__Given task 1__:
Answer these questions from the board committees excerpt:
(a) Which standing committees did the Board of Directors have during 1996?
(b) How many days before the meeting must the Company receive notice of proposed business?
(c) For nominations, by how much must the meeting date change from the prior anniversary date before the ten-day delivery rule applies?
__Given task 2__: Copy the board committees excerpt from "the name and" up to and including "the text thereof.", substituting "overview" for "summary".

COMMITTEES OF THE BOARD OF DIRECTORS
During 1996, the standing committees of the Board of Directors consisted of
an Audit Committee and a Compensation Committee (as hereinafter defined). The
Board of Directors does not have a nominating committee or any committee
performing similar functions and all matters which would be considered by such a
committee are acted upon by the full Board of Directors. The Company's By-laws
provide, in general, that if a shareholder intends to propose business or make a
nomination for the election of directors at the annual meeting, the Company must
receive notice of such intention at least 130 days prior to the meeting, in the
case of proposed business, or 130 days prior to the first anniversary of the
preceding year's annual meeting, in the case of nominations. With respect to
proposals, if less than 70 days' notice of the date of the meeting is given,
notice of the proposal must be delivered ten days following the date on which
the notice of the annual meeting is first mailed to shareholders. In the case of
nominations, if the date of the meeting is changed more than 30 days from the
prior anniversary date, notice of the nomination must be delivered ten days
following the day on which notice of the annual meeting is first mailed to
shareholders. The notice must include all information relating to the proposed
nominee required by the Securities and Exchange Commission (the "Commission") to
be disclosed in solicitations of proxies for election of directors or, in the
case of a proposal, a brief description of the proposal, and any material
interest of the shareholder in the proposal. The notice must also include (i)
the name and address of the shareholder giving the notice and the beneficial
owner, if any, on whose behalf the nomination is made and (ii) the class and
number of shares of the Company that are owned beneficially and of record by
such shareholder and beneficial owner. The foregoing is only a summary of the
detailed provisions of the Company's By-laws and is qualified by reference to
the text thereof.

__Material supplied__:

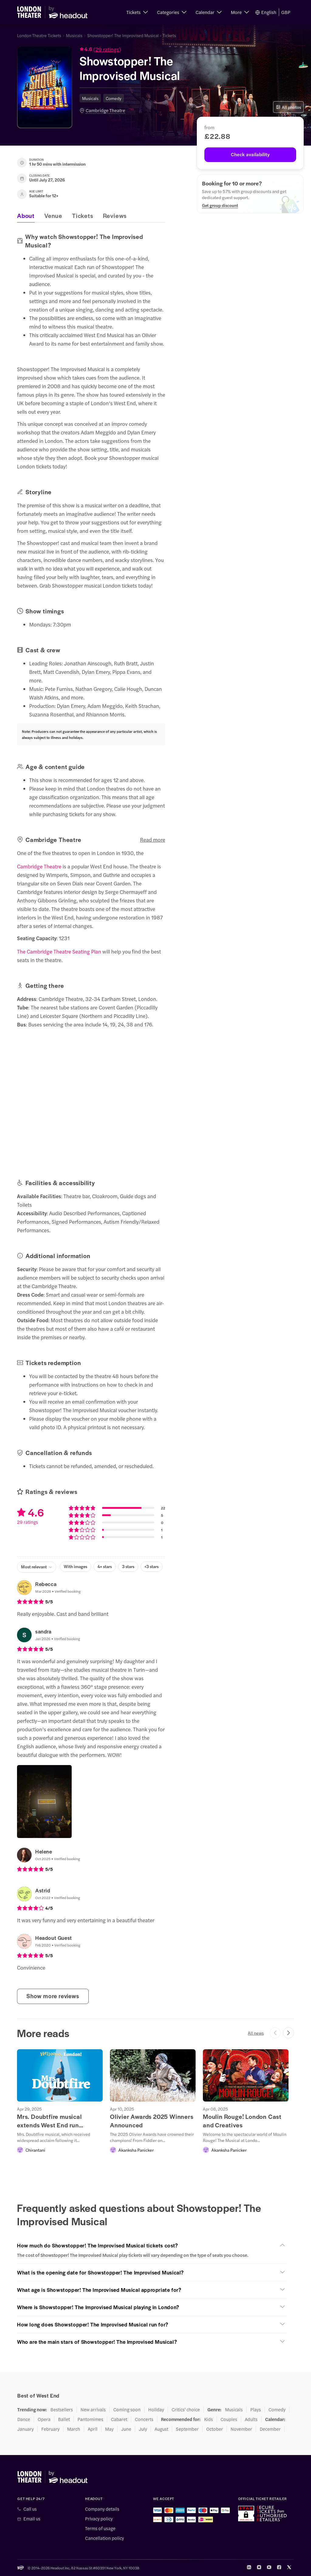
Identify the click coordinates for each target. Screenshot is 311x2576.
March (73, 2429)
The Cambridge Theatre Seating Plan (59, 951)
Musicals (74, 35)
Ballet (64, 2419)
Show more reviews (52, 1996)
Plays (255, 2409)
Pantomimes (90, 2419)
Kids (208, 2419)
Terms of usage (100, 2528)
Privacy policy (99, 2519)
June (126, 2429)
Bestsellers (61, 2409)
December (270, 2429)
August (161, 2429)
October (214, 2429)
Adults (251, 2419)
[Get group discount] (220, 205)
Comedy (113, 98)
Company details (102, 2509)
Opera (44, 2419)
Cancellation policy (104, 2538)
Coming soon (127, 2409)
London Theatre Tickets (39, 35)
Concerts (144, 2419)
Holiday (156, 2409)
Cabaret (119, 2419)
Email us (31, 2519)
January (25, 2429)
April (92, 2429)
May (109, 2429)
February (50, 2429)
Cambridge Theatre (105, 110)
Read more (152, 839)
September (187, 2429)
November (241, 2429)
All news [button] (256, 2033)
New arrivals (93, 2409)
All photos (288, 107)
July (143, 2429)
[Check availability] (250, 154)
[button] (137, 12)
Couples (228, 2419)
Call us (30, 2509)
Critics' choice (186, 2409)
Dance (23, 2419)
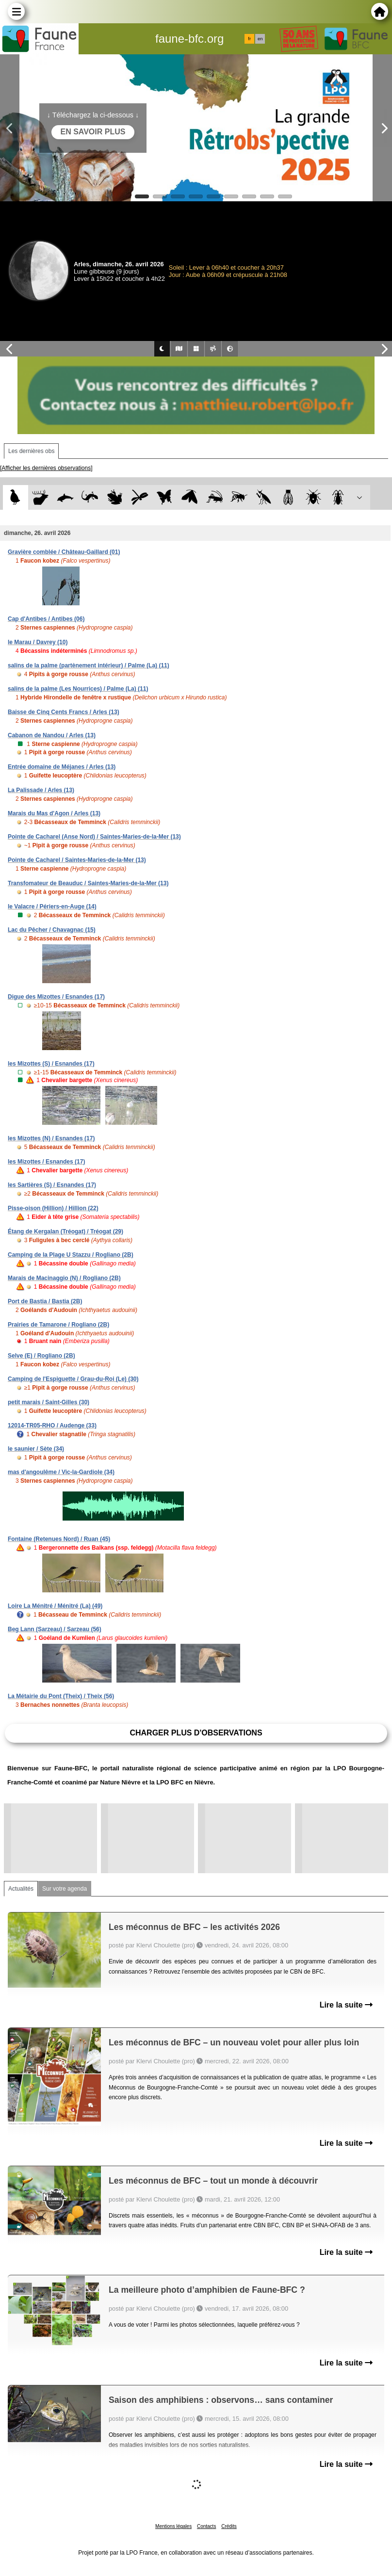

__Correct output 1__:
(a) An Audit Committee and a Compensation Committee.
(b) At least 130 days.
(c) More than 30 days.

__Correct output 2__:
the name and address of the shareholder giving the notice and the beneficial
owner, if any, on whose behalf the nomination is made and (ii) the class and
number of shares of the Company that are owned beneficially and of record by
such shareholder and beneficial owner. The foregoing is only a overview of the
detailed provisions of the Company's By-laws and is qualified by reference to
the text thereof.